Quebec's director of criminal and penal prosecutions is still mulling over whether to file charges against a reporter who was arrested after contacting someone for an interview.

Radio-Canada journalist Antoine Trépanier was arrested by police in Gatineau, Que. on March 13 after a “criminal harassment complaint” was lodged by a woman, Yvonne Dubé, whom Trépanier was investigating over allegations that she falsely portrayed herself as a lawyer and practiced without a license.

Trépanier's managers at Radio-Canada have said that he was carrying out the obligations of a journalist, both ethically and legally, to ensure the subject of his investigation was aware of the allegations against her and had every chance to comment. The incident has prompted criticism that arresting reporters will harm freedom of the press. The Canadian Association of Journalists has condemned the arrest, but Gatineau police director Mario Harel has defended his department's decision.

Trépanier was not charged upon his arrest, and has been released after promising he will appear in court on June 20. Gatineau police said the Crown would have to decide whether to file charges. Crown spokesman Jean Pascal Boucher said in an interview Monday that no decision had been taken yet.

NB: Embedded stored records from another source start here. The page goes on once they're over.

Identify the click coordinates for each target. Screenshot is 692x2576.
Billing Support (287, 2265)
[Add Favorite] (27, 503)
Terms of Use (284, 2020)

“When we receive a file, we have to evaluate the sufficiency of the evidence, and the opportunity to lay (a) charge,” said Boucher. “We have to make an objective evaluation of the evidence. So for the moment, it’s too soon.”

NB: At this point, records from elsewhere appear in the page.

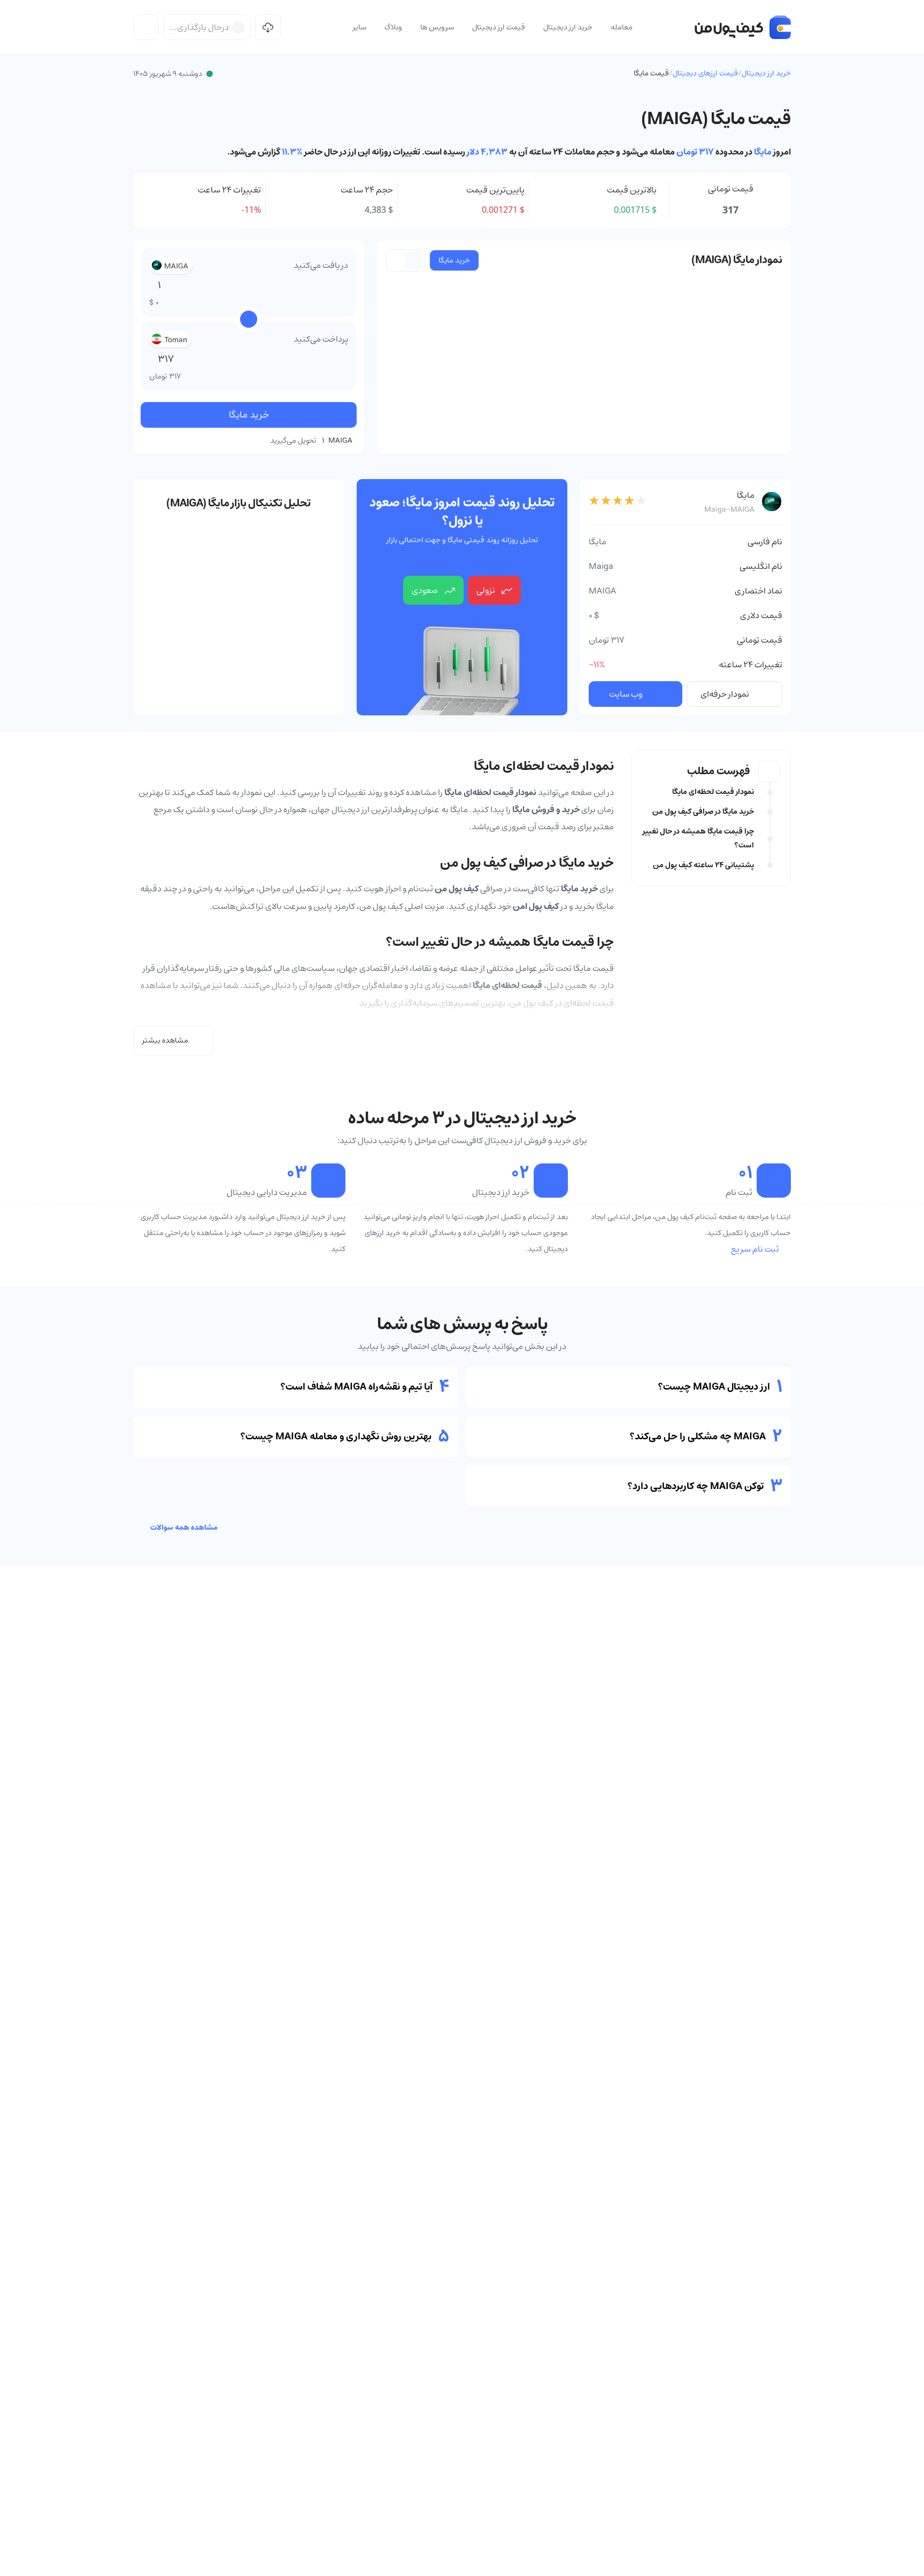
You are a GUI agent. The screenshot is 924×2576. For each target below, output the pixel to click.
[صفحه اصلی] (743, 27)
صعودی (425, 590)
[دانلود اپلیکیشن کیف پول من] (268, 27)
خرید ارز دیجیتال (766, 73)
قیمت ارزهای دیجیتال (705, 73)
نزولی (485, 590)
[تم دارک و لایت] (145, 27)
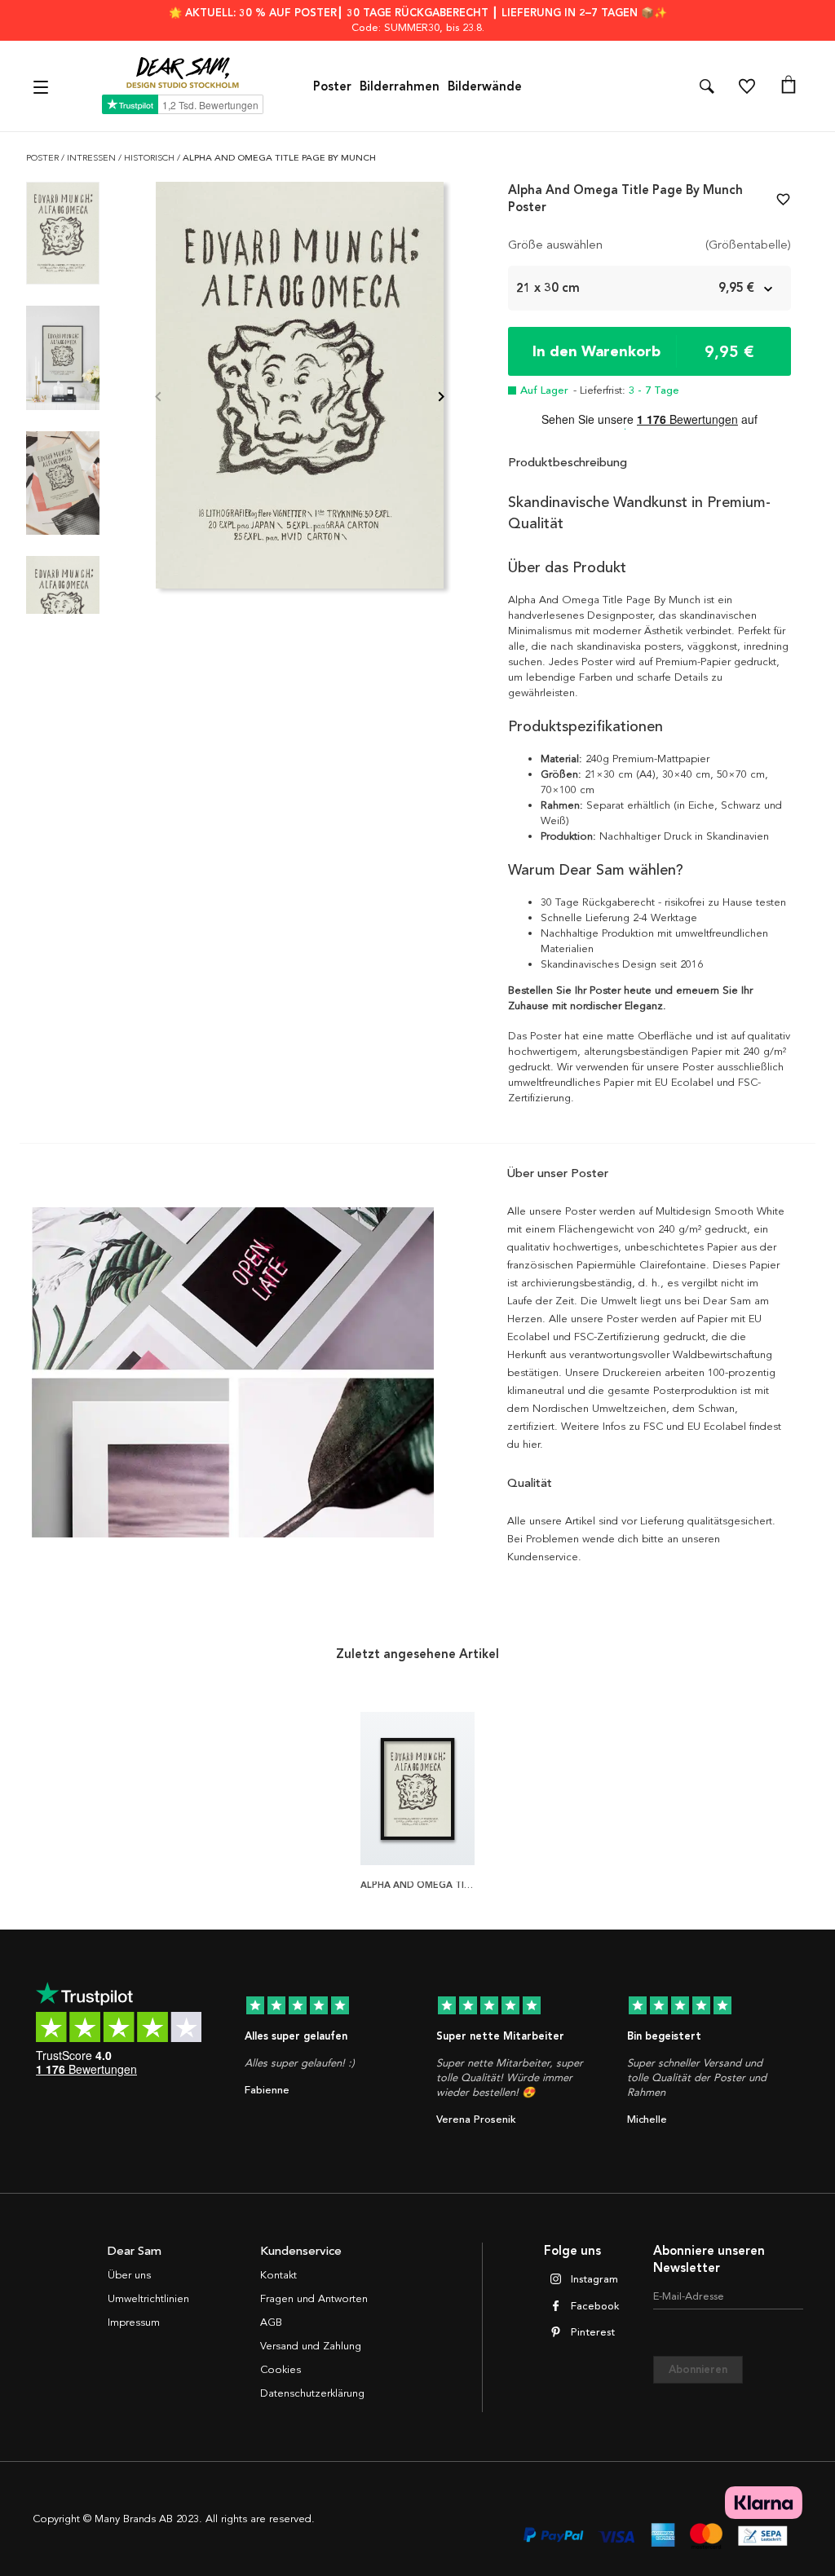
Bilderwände (485, 86)
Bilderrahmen (400, 86)
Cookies (280, 2369)
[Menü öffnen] (42, 86)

Boucher couldn’t say how long it will take for this process to play out. He said it depends on the case, and each case needs time “to make sure that we did it properly.”

Trépanier had been investigating Dubé, who is the executive director of the Big Brothers, Big Sisters chapter in Gatineau. Radio-Canada reported that Dubé acted as a lawyer without authorization. It also quoted an Ontario Superior Court order delivered on April 10, 2015 by Justice Charles Hackland that said Marie Yvonne Dubé was "permanently enjoined from engaging in the unauthorized practice of law and/or unauthorized provision of legal services in Ontario..."

Trépanier also quoted Dubé's comments in his report denying that she had ever practiced without a licence.

National Observer has not verified the allegations independently. In seeking comment from Dubé, her office said she was scheduled to hold a press conference on March 20 at 11 a.m. at the chapter headquarters.

But ahead of that news conference, the local chapter of Big Brothers, Big Sisters said that its board of directors unanimously decided to keep Dubé in her current position, Ottawa daily newspaper Le Droit reported on Monday.

Quoting from a statement, the newspaper reported that the organization credited Dubé for helping increase revenues from $476,000, when it hired her, to more than $1,000,000, while responding to the needs of 500 children. The release also noted that the organization was nominated for a local healthcare award, Le Droit reported.

Gatineau police speak to reporters at a news conference on March 16, 2018. Facebook video

Gatineau police said in a statement that a woman contacted them on March 13 “alleging that she was being threatened by a man.” They said she wrote a “formal statement” as a result of “threats” and judged it to be “credible.”

“Following the analysis of the evidence, a police officer telephoned (Trépanier) to inform him that he was the subject of a criminal harassment complaint as part of his functions and that he was to arrest him.”

The reporter offered Dubé an interview, which she accepted but declined at the last moment, Radio-Canada reported. After reiterating the interview offer the next day, Dubé then contacted the police.

Reporters in Canada are professionally and legally obligated to reach out to the subjects of their investigations. Not only do most newsrooms consider it due diligence to give subjects a fair chance to offer comment, but the Supreme Court has ruled on the necessity of seeking such comment.

Harel said he and the police “respect the work of journalists” and don’t wish to prevent them from doing their work. “But at the same time we work with victims...we start with the premise that we believe victims," he added.

He said he wasn't aware of any time when his department had arrested a reporter for doing their job.

Radio-Canada said it “stands behind the work of its journalist both ethically and legally.” Yvan Cloutier, a Radio-Canada director in Ottawa-Gatineau, said Trépanier’s arrest was “without basis.”

“Pursuing comment from the key subject in a story is the basis of responsible journalism,” said CAJ president Nick Taylor-Vaisey. “The detention of a journalist in the process of doing his job bringing a matter of public interest to the fore, is troubling.”

Trépanier — who has been barred from contacting Dubé “directly or indirectly” and must notify the Crown if he changes his address, employment or occupation — posted on Facebook on Friday, saying that the police haven't even asked him what happened.

"Journalism is a calling. We wake up each morning with the goal of serving the public interest with tight reporting. But to be arrested after a long day of work is frustrating," he wrote in the post.

"Effectively, no one from the Gatineau police has asked me for my side. Never. And I want to give it. I've always been ready to give it. It will come.

"In the meantime, your messages, your encouragements and your good words have really kept me up."

Editor's note: This article was updated at 6:15 p.m. on March 19, 2018 with additional comments from Big Brothers, Big Sisters that were reported by Le Droit.